The case of Maria shall further be used to reflect on how disabled people in Greece can find support at local creative day centres, which are essential infrastructural support facilities that contribute to their care and wellbeing locally. I shall also argue that music therapy is an ideal therapeutic intervention for such settings, as it is able to address individual needs of programme attendees, focusing its therapeutic interventions on a person’s existing and at first glance ‘invisible’ hidden possibilities and talents.
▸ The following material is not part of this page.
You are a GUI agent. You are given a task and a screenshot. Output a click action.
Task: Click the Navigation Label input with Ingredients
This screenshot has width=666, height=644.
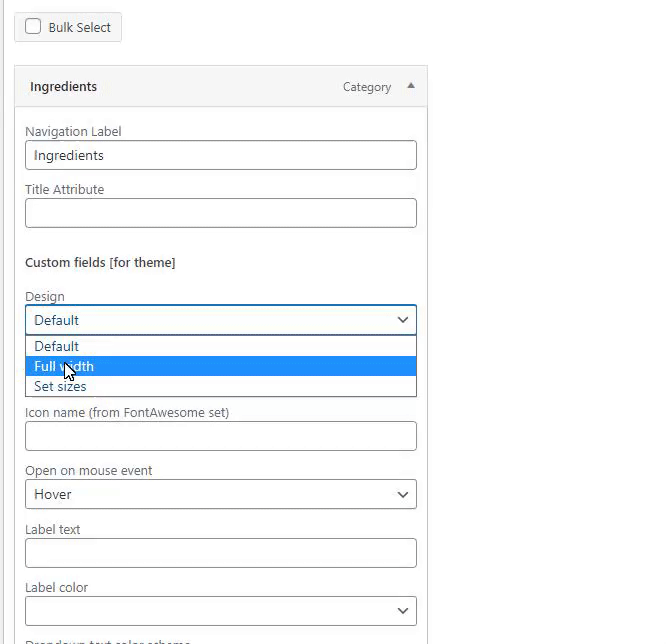220,155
This essentially humanistic therapeutic approach employed by the author and described below, shall be exemplified by employing examples of the wisdom of the ‘Little Prince’ by Saint-Exupéry, by which we can further highlight the essence of Maria’s positive therapeutic journey in music.
Keywords: case study, individual music therapy, visual impairment, disability, singing, performance, community music therapy
Markus Dauber studied Musicology, Psychology and Education at the Freie Universität Berlin and holds two postgraduate degrees, an MA in the Psychology of Music from the University of Sheffield and a Postgraduate Diploma in Music Therapy from the University of Bristol, UK. Since 2003 he has been working as a music therapist in Volos, Greece with various client groups and has been locally setting up music therapy work, particularly at day centres for people with learning disabilities and mental health problems. He also gives workshops and seminars about music therapy both locally and in other parts of the country. He provides music therapy services at the Municipal Music Conservatory Nea Ionia, Volos, where he co-runs the ‘Workshop for Musical Expression and Communication’ with the music therapist Hara Savvopoulou. He is a founding member of the Greek Association of Certified Professional Music Therapists (ESPEM) and has served as its Vice-President from 2007 to 2010. He forms part of the Editorial Board of the journal Approaches, the first Greek online journal dedicated to the fields of Music Therapy and Special Music Education.